The cons of owning a private jet are myriad, from handling logistical and administrative issues—staffing and making overnight arranging for pilots and crew—to everything that goes with keeping a plane maintained and airworthy.
“When Amy and I would travel to the mountains to go ski, I would need to know months in advance when I was going to go, so that I could get a hangar. Otherwise, if the plane sits outside, things freeze and there is a huge additional expense that always comes up,” Mickelson explains.
“With, VistaJet, they handle that problem. We don’t have to tell them months in advance. We can tell them hours in advance, and they drop us off wherever we want to go and they deal with all the logistics,” he adds.
Mickelson lauds their customer service and appreciates the extra personal touches such as stocking aircrafts with his and Amy’s preferred wines and meal choices. It’s also made it a lot easier for family members to join Phil on tour at their convenience.
“Rather than having our plane fly back across country to pick her up and fly all the way back out, she just hops on a VistaJet flight and we only pay for the hours that she was in the air,” Mickelson says.
While Mickelson’s towering approaches don’t quite reach a cruising altitude of 35,000 feet, the high flying golf icon has an uncanny knack for smooth landings that roll gently towards the pin.
He didn’t earn his ‘Phil the Thrill’ nickname without pulling off more than his fair share of golf course magic tricks over the years, from his brilliant spinning wedge play to his backwards circus shot that flies over his head and onto the green. So, you’d think picking the craziest shot he’s ever pulled off in competition would take a few beats. But Mickelson barely hesitates before keying in on a doozy from the 1992 Tucson Open, a tournament he won the year previous while still a junior at Arizona State.
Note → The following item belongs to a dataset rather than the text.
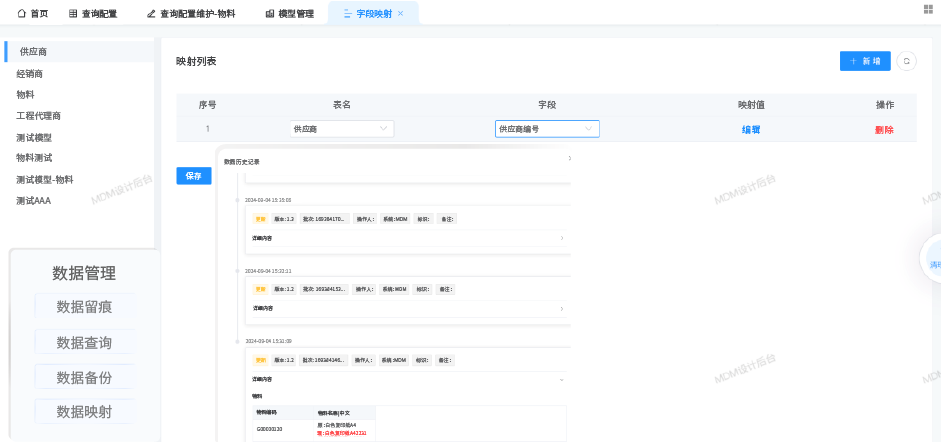
Task: Click the blue 保存 button
Action: [193, 176]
“I’m playing the third hole at Tucson National and I’m in the left rough and I have a lake between myself and the ball,” Mickelson says.
“I skipped it across the water up the bank and onto the back edge of the green. I didn’t think it was crazy at the time because I used to practice that shot all the time. I would just go out on the lake and see if I could skip balls twice or four times across or have balls skid across the top of the water like a putt. I would enjoy doing that so it didn’t seem crazy to me but it seemed crazy to a lot of other people. Looking back on it, I was leading the tournament at the time, so that was probably one of the craziest shots that I tried.”
“The Leap,” Phil Mickelson’s spread-eagled jump after his green jacket winning birdie putt dropped, is the most indelible moment of the 2004 Masters. After taking two hacks to escape a greenside bunker, playing partner Chris DiMarco’s ball serendipitously ended up just a few inches behind Mickelson’s marker. DiMarco then blew his putt over the left edge and the perfect read was established. Now it was time for Phil to knock it in and shed the “Best Player To Never Win a Major” monkey that had clung to his back for so many years. There was a nanosecond of fear on Phil’s face when it appeared that his putt could lip-out but it didn’t, instead plunging into the depths of the 4.25-inch cup. Then Phil took off, seemingly floating above the gallery with his putter extended triumphantly toward the sky. The silhouette of flying Phil would go on to become the logo of his golf-course design business and his Coffee for Wellness company.
“I had no idea what I was doing or why. It was just my natural reaction to the moment and all of that pressure and expectation finally coming out of me in winning my first major,” Mickelson says.
“The reason why there was that little moment where I kind of dropped down was that I thought I had missed it. If you watch that putt, it twirls around the cup entirely and as it was twirling around, I thought I had missed on the low side. When it dropped in, that’s when I exploded up in the air.”
Lefty, a 44-time PGA Tour winner, spent 1,425 consecutive weeks in the top 100 of the Official World Golf Rankings, an all-time record on par with the greatest longevity streaks in sports history. While that incredible run ended earlier this month, Phil is fired up and motivated to play his way back in.
“My goal is to try to play against the best players in the world and compete against them at the highest level at an age where it has not really ever been done,” Mickelson says.
And while he already has picked up a pair of Champions Tour wins in just three starts, he says Bernhard Langer’s records on the elder circuit are safe for now. Mickelson’s steadfast focus remains on the PGA Tour where he intends to continue to compete for the next four to five years.